Only the lines of the data below from the one with "Forum (95, 272)" through the one with "variety (183, 2071)" are wanted. Repeat them exactly.

----- TASK INPUTS -----

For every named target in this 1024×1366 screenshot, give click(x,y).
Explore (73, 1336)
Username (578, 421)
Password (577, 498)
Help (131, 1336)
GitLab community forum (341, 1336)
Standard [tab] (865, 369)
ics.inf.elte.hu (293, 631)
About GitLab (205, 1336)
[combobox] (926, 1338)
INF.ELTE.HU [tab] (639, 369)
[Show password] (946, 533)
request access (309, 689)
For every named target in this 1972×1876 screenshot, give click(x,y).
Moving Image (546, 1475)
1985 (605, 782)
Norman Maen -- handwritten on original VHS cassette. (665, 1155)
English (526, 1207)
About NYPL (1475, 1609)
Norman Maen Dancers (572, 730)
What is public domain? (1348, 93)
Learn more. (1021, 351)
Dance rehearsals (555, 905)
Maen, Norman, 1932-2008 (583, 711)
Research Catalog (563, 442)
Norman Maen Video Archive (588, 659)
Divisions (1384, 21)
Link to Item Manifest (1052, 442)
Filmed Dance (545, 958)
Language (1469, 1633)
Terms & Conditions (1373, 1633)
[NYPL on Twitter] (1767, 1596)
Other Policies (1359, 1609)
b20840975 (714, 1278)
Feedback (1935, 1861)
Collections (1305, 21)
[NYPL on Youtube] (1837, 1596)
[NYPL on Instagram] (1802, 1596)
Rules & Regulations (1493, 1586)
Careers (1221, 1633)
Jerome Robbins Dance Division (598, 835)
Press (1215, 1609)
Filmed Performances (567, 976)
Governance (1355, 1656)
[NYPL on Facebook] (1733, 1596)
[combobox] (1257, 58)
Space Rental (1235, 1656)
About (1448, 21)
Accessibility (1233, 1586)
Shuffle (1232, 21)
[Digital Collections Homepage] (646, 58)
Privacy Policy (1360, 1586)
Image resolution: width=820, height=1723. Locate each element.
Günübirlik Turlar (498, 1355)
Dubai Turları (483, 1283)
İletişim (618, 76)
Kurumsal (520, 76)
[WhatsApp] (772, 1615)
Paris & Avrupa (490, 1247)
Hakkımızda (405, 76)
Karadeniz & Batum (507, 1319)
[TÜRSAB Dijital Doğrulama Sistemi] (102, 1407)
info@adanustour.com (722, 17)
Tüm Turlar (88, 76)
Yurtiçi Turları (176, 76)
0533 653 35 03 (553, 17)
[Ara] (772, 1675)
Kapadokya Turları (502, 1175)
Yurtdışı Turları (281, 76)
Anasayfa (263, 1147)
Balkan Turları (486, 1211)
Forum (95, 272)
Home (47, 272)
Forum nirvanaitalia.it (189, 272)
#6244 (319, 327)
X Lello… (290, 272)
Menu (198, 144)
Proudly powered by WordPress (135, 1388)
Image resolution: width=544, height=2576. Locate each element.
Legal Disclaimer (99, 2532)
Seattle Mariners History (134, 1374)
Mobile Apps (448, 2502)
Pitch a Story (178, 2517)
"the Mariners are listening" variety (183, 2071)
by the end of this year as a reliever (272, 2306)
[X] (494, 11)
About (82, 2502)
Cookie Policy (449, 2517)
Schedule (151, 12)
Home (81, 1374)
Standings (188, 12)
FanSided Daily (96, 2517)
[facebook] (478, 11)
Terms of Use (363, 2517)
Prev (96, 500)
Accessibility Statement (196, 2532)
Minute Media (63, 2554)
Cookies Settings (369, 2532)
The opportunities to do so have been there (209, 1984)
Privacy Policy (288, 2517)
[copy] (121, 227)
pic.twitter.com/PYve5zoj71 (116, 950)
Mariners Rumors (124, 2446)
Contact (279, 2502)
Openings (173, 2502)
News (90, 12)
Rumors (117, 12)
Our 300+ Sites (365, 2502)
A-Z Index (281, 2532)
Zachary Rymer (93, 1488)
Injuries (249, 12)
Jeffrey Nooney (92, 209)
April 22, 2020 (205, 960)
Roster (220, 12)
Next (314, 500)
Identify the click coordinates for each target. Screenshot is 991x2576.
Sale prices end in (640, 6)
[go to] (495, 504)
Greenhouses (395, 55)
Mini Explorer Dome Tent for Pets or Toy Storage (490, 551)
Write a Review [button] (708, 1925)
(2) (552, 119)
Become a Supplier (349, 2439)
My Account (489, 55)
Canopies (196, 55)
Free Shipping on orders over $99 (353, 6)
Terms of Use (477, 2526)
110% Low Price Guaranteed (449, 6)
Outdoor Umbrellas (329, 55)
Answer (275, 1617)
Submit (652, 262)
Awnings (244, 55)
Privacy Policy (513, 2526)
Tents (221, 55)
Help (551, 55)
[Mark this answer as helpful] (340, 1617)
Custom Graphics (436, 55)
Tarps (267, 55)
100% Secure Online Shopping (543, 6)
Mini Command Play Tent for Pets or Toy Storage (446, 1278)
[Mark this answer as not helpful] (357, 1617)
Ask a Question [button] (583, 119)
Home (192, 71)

-----

→ RESPONSE TO THIS TASK
Forum (95, 272)
Home (47, 272)
Forum nirvanaitalia.it (189, 272)
#6244 (319, 327)
X Lello… (290, 272)
Menu (198, 144)
Proudly powered by WordPress (135, 1388)
Image resolution: width=544, height=2576. Locate each element.
Legal Disclaimer (99, 2532)
Seattle Mariners History (134, 1374)
Mobile Apps (448, 2502)
Pitch a Story (178, 2517)
"the Mariners are listening" variety (183, 2071)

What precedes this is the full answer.